Пушкин вернулся, слава богу, в Михайловское, я вышел на Сенатскую; Пушкина через 10 месяцев выпускают, я посиживаю в Шлиссельбурге. Пушкин, уже вольный, едет в Михайловское за оставленными бумагами и вещами — на обратном пути, близ Пскова, коляска опрокидывается, помятый поэт лечится, глядит на календарь и видит — 13 декабря 1826-го. Завтра год. И всего несколько дней назад год миновал, как он, Пушкин, пытался с Архипом Курочкиным по тому же тракту боязливо двинуться к северу; но недалеко проехали.

У Александра всегда была любовь к числам, красноречивым датам: 13 декабря 26-го года уж он не мог успокоиться. Довольно естественно обо мне задуматься, когда вокруг все меня касается: и завтрашняя славная годовщина, и та недавняя, бесшумная. И как не вспомнить те черновики, из-за которых (ей-богу, так!) А. С. в декабре 1825-го зайцев повстречал? А раз так, — старые черновики скорее на стол: тем паче они с собою, в сундучке, только что собранном Ариной Родионовной.

Если б не арестовали меня, — давно начатое стихотворение никогда не получило бы конца. Но тяжкие обстоятельства, но Алексеевский равелин мой, Шлиссельбург, а далее Сибирь (я не уверен, что Пушкин точно знал, где именно я в тот момент находился, но разве важно?) — все это вдруг дает окончание тому черновику, что родился год с небольшим назад (но, можно сказать, в другую эпоху, другую эру!).

Теперь, в 1826-м, когда не нужно говорить полуправды, не надо вымученно рассуждать о сане и предназначении, — теперь, когда все уже ясно и свершилось, — теперь я вдруг стал много ближе.

Не оттого, что Пушкин поверил в мою веру.
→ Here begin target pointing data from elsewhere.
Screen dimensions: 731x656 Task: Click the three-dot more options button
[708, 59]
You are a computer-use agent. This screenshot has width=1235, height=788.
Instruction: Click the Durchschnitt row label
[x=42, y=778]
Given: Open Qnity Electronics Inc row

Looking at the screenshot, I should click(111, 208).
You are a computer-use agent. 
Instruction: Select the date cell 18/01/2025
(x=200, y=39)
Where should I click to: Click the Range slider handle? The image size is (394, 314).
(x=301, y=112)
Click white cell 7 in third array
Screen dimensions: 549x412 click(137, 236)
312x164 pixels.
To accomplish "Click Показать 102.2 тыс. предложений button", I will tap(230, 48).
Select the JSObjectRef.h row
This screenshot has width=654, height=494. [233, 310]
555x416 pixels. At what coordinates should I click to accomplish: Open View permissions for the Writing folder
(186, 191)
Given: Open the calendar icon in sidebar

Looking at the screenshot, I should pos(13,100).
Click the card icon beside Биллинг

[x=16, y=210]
Просто стезя моя (прежде мутная) и счастье мое (прежде трудно определяемое) вдруг сделались так же ясны, как еще прежде открылись поэту Горчаков, Дельвиг.
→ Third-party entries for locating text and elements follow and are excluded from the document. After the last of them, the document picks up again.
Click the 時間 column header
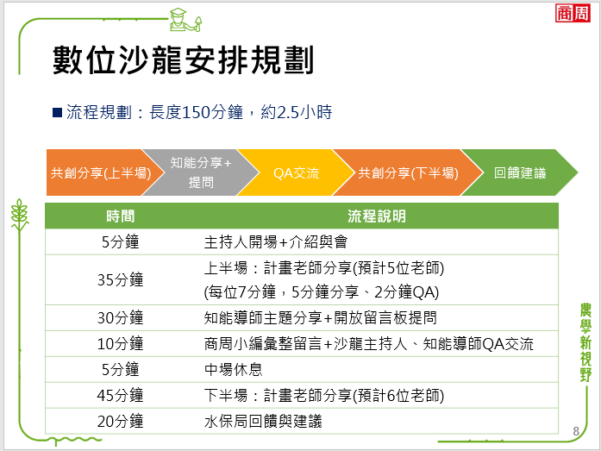Screen dimensions: 601x451 click(x=121, y=216)
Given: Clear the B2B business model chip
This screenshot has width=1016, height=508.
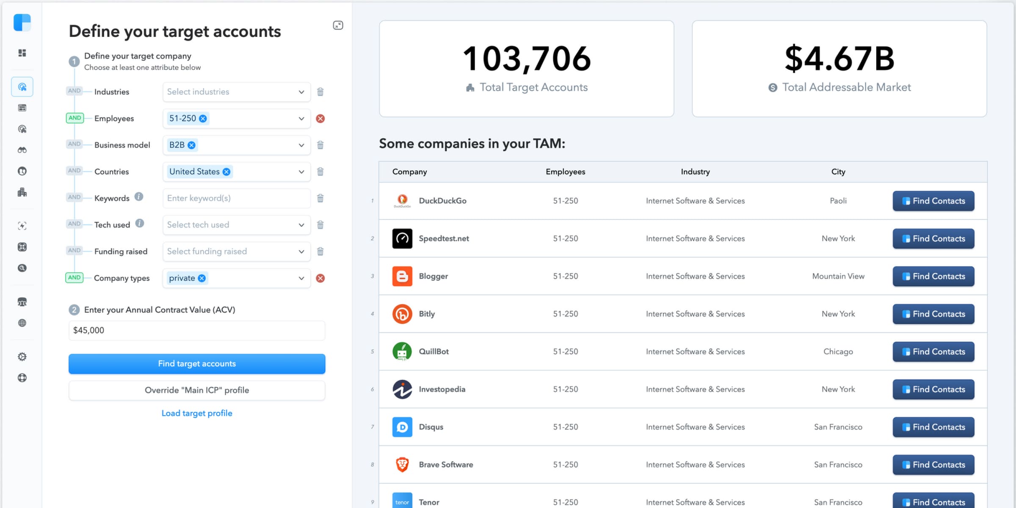Looking at the screenshot, I should click(x=193, y=145).
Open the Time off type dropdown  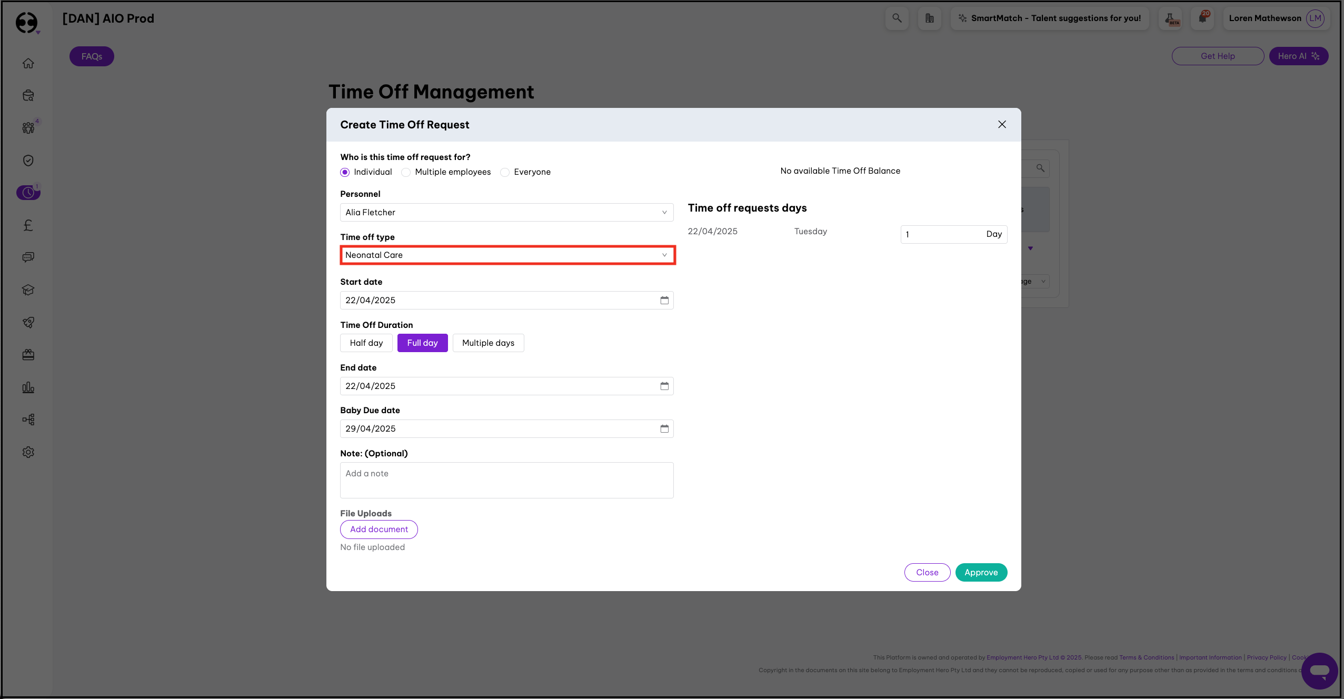(506, 255)
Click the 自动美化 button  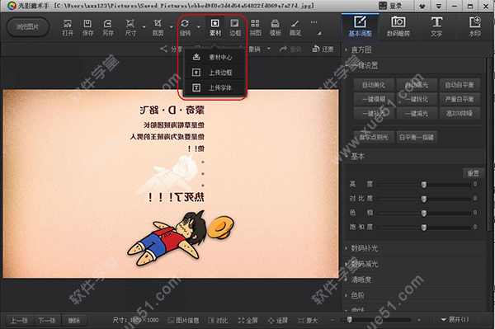click(x=374, y=85)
Но я, видно, крепкий орешек: чтобы Пушкину меня разгрызть, потребовалось мне в крепость сесть.

Шутим-с.

И вот каким образом выходит, что в 1825-м, до восстания, обращение Пушкина ко мне самое печальное, безнадежное; 19 октября того же года — чуть светлее, веселее, но все же не договорил главного; наконец, 13 декабря 1826 года — самое светлое послание, ибо все сказано. Он на свободе — я в заточении. Поменялись местами. Его черед утешать, посещать. И он, действительно, в Петровском каземате меня первым посетил, потому что сразу же в день моего приезда Александра Григорьевна Муравьева сквозь забор подает листок:

Мой первый друг, мой друг бесценный!

И я судьбу благословил,

Когда мой двор уединенный,

Печальным снегом занесенный,

Твой колокольчик огласил.

Молю святое провиденье:

Да голос мой душе твоей

Дарует то же утешенье,

Да озарит он заточенье

Лучом лицейских ясных дней!

Анненков еще говорил что-то о мастерстве Пушкина, перенесшего в это послание элементы давнего черновика (хотя они уже попали прежде в «19 октября»): все это я, простите, уж худо воспринимал — вы ему напишите, он растолкует.
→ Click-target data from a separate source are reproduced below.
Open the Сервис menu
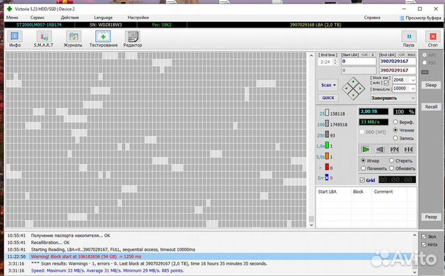 pos(38,17)
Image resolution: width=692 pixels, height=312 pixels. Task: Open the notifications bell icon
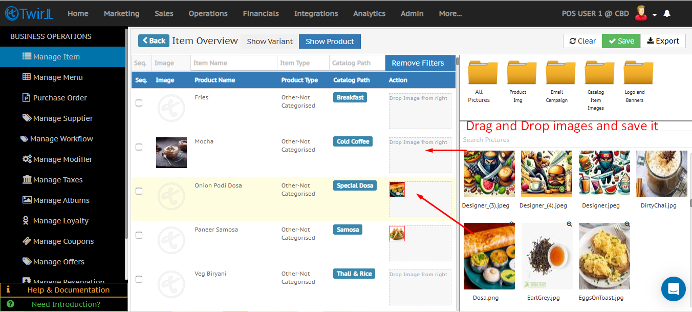[667, 14]
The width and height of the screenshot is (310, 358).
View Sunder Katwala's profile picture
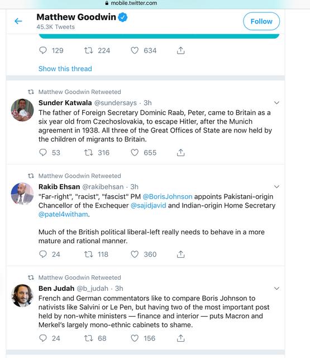pyautogui.click(x=22, y=110)
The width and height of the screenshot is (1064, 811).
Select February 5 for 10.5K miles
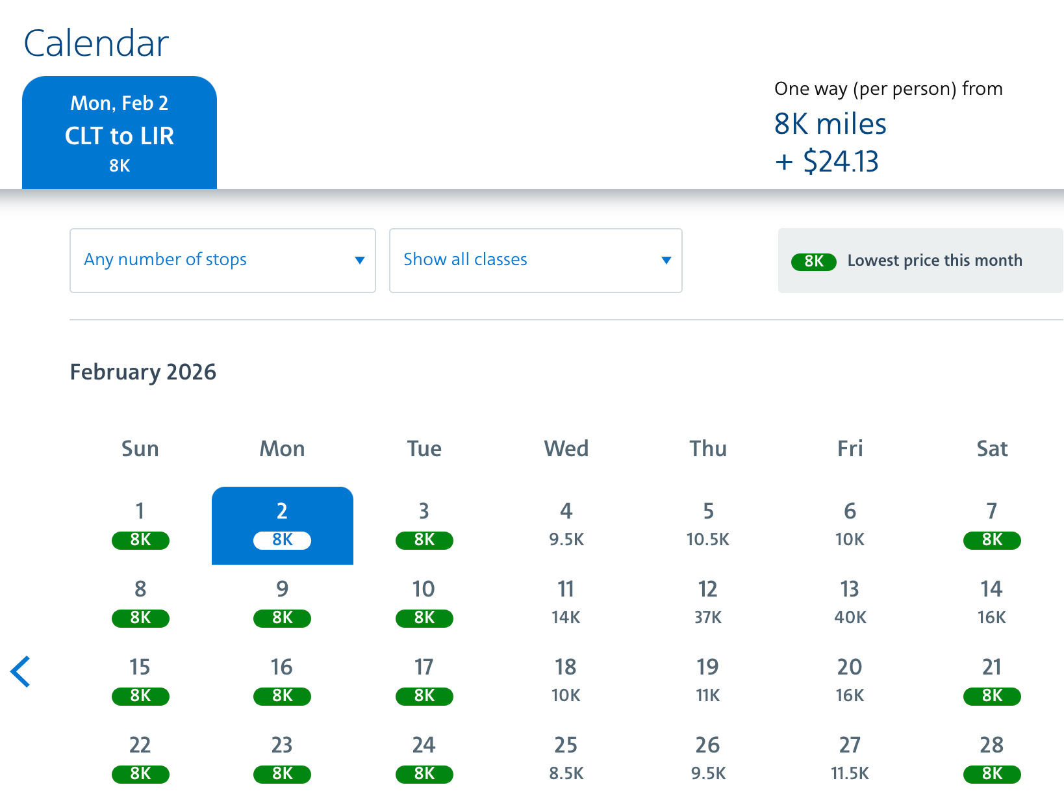coord(708,525)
Я же получил, дорогой Евгений, сегодня ночью давнишнее письмо от Александра Сергеевича. Письмо, из которого доселе имел только отдельные части, и многое никак не соединялось.

Мне кажется, только сегодня я все понял. И больше, кажется, ничего и не нужно. Грустно даже. Но все же, ай да Иван Иванович: наконец-то (пусть с помощью П. В. — пусть!) прочитал послание Пушкина к самому себе; истинно, истинно прочитал! И я уезжаю от Анненкова блаженным.

П. В. кричит в последнюю минуту мне вослед что-то важное, и я возвращаюсь:

— Не пейте лафита со льдом, это против гастрономической науки!